Autenticidade de relatos desarmados

Crítica da peça Música para cortar os pulsos, da companhia Empório de Teatro Sortido

21 de fevereiro de 2012 Críticas
Foto: Divulgação.

Música para cortar os pulsos, montagem da companhia Empório de Teatro Sortido que vem angariando prêmios e repercussão em festivais (melhor espetáculo da FITA 2011, Prêmio APCA 2010 de melhor peça jovem), conquista pela exposição do relato sincero, disposto diante do público de maneira direta. O autor Rafael Gomes procura expressar a intensidade das emoções juvenis, a reverberação passional de embates amorosos a partir do sofrimento decorrente de uma separação, de um desencontro de expectativas em relação a alguém muito próximo, do temor do afastamento que esse descompasso pode levar, do medo frente ao desconhecido.

Rafael Gomes, que acumula a função de diretor, investe numa marcação frontal com o evidente intuito de aproximar os espectadores do teor confessional do texto. Na condução do elenco, o diretor busca caminhar na contramão de um tom de declamação, de um registro de representação. Os atores se revelam desarmados em cena, como se estivessem expressando aquilo que verdadeiramente sentem, como se não portassem personagens, no sentido tradicional atribuído ao termo. A potência de Música para cortar os pulsos reside na habilidade em apresentar essa fala sem barreiras, dotada da espontaneidade de um desabafo, ainda que a preocupação com a construção da cena também sobressaia.

Os atores propõem dinâmicas variadas para a cena ao manipularem os pequenos tablados coloridos que integram a cenografia de André Cortez. Escrevem em paredes de azulejo as palavras (normalmente, impalpáveis) que intitulam cada uma das dez cenas que compõem o texto de Rafael Gomes. Valorizam as falas através da utilização de elementos (como os microfones adornados com lâmpadas). Sugerem imagens a partir deles e afastam a cena de uma perspectiva meramente literal, ilustrativa.

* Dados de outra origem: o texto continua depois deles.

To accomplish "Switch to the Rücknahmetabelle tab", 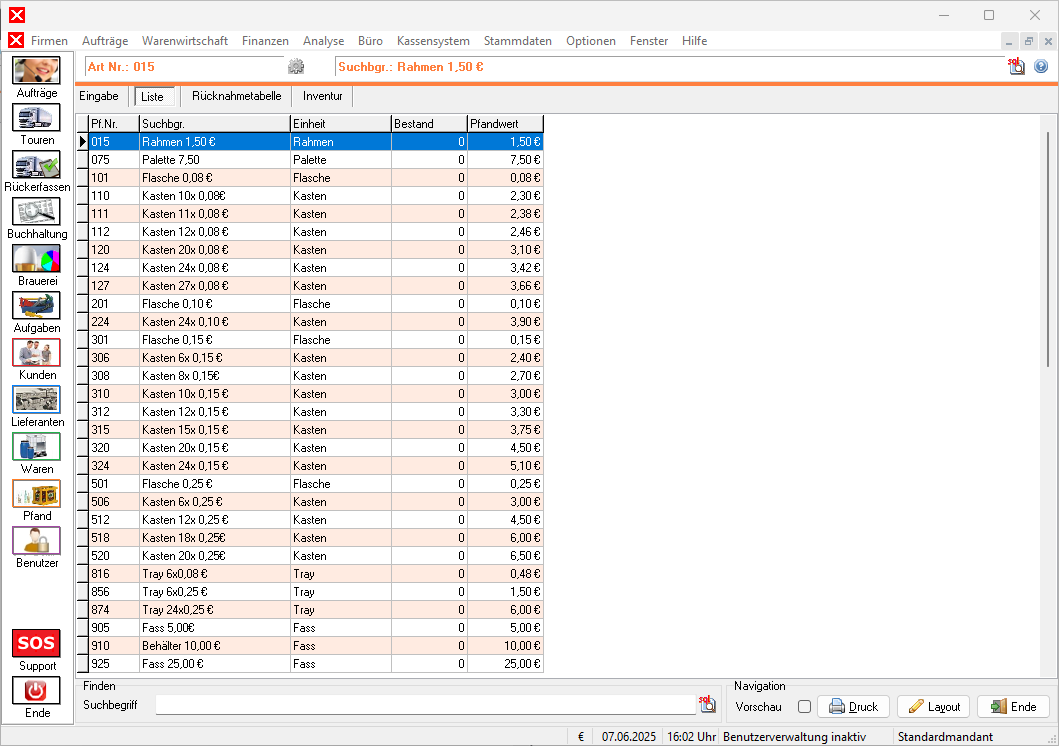I will [238, 96].
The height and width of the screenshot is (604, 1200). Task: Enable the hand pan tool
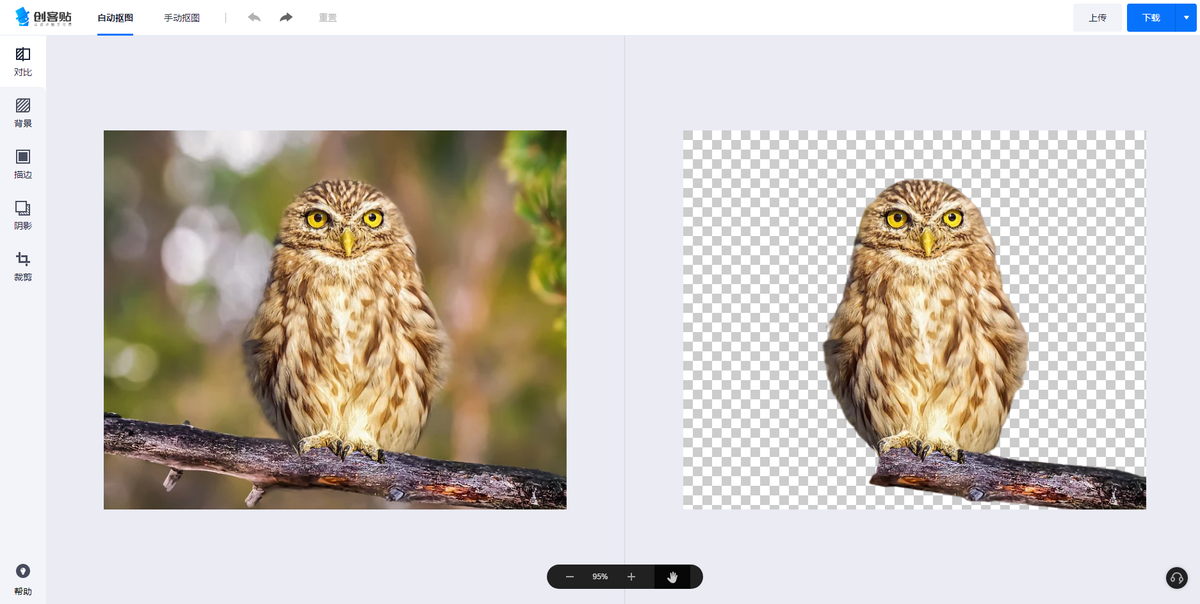pyautogui.click(x=673, y=577)
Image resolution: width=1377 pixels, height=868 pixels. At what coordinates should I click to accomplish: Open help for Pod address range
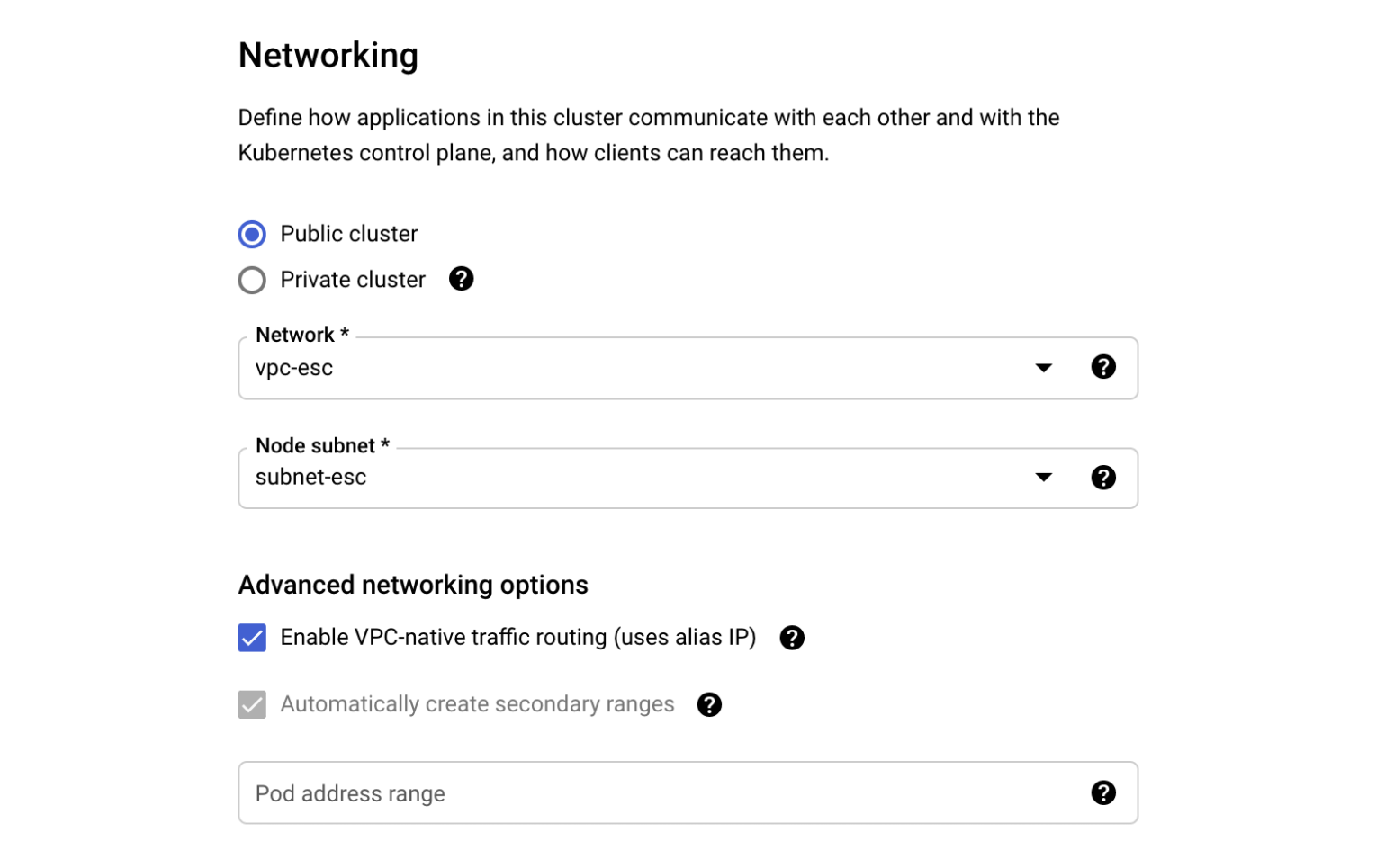coord(1103,792)
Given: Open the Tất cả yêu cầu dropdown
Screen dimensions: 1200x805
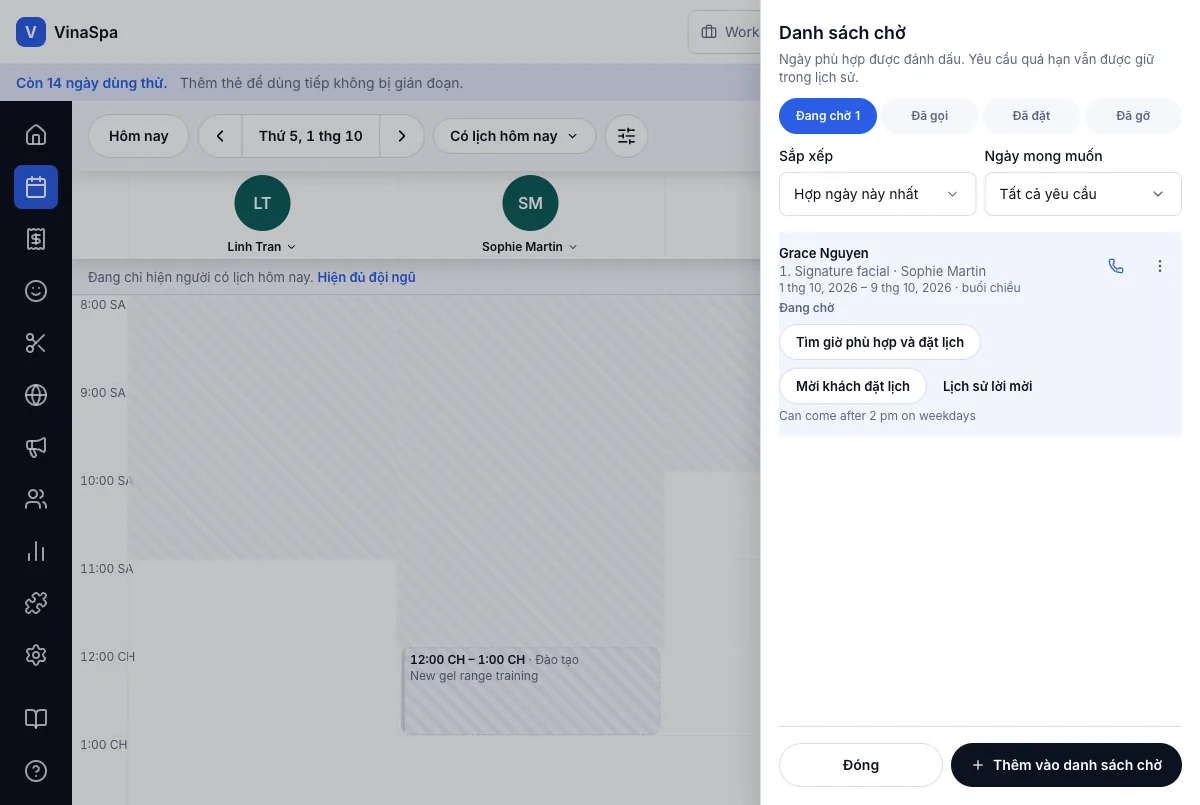Looking at the screenshot, I should coord(1083,194).
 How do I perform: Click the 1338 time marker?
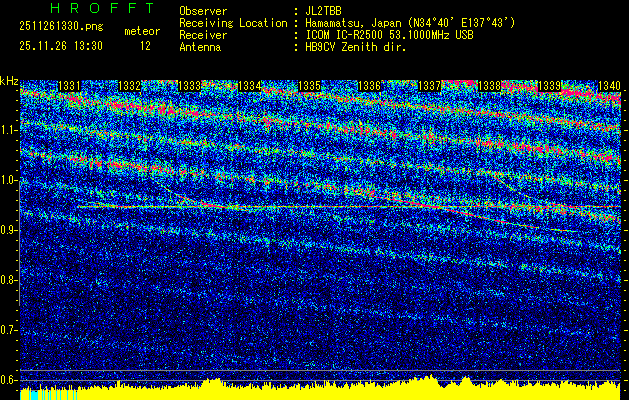(x=488, y=87)
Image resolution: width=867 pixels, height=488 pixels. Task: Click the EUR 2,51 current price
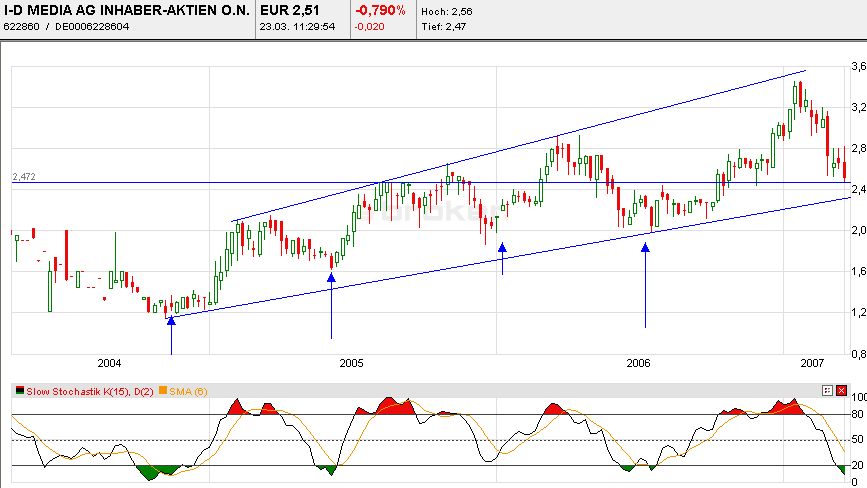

A iluminação de Marisa Bentivegna se torna um recurso bem utilizado na construção das cenas. Os figurinos de Anne Cerutti ressaltam a jovialidade dos personagens (Isabela, Felipe e Ricardo) por meio do investimento em cores intensas. A trilha sonora, que coloca o espectador diante de um heterogêneo e saboroso jogo de referências (Claude Debussy, Astor Piazzolla, Gal Costa, The Cure), expressa o impacto emocional que mobiliza os personagens. Mas cabe ressaltar que as músicas não definem a existência dos personagens, apesar de intitularem o texto e da importância que adquirem no espetáculo.

O texto de Rafael Gomes é estruturado por cenas curtas que se somam não exatamente na constituição de um enredo e sim da revelação do panorama afetivo que une o trio de personagens. Apenas uma delas destoa das demais, interrompendo o fluxo da montagem – aquela em que Isabela conversa com uma apresentadora de programa de televisão. A cena se justifica apenas como veículo para o virtuosismo de Mayara Constantino. Em todo caso, a atriz acaba se revelando o ponto de equilíbrio entre a busca de Victor Mendes por uma certa neutralidade e a habilidade de Fábio Lucindo em imprimir as intenções do personagem com organicidade conquistada através de apreciável grau de precisão.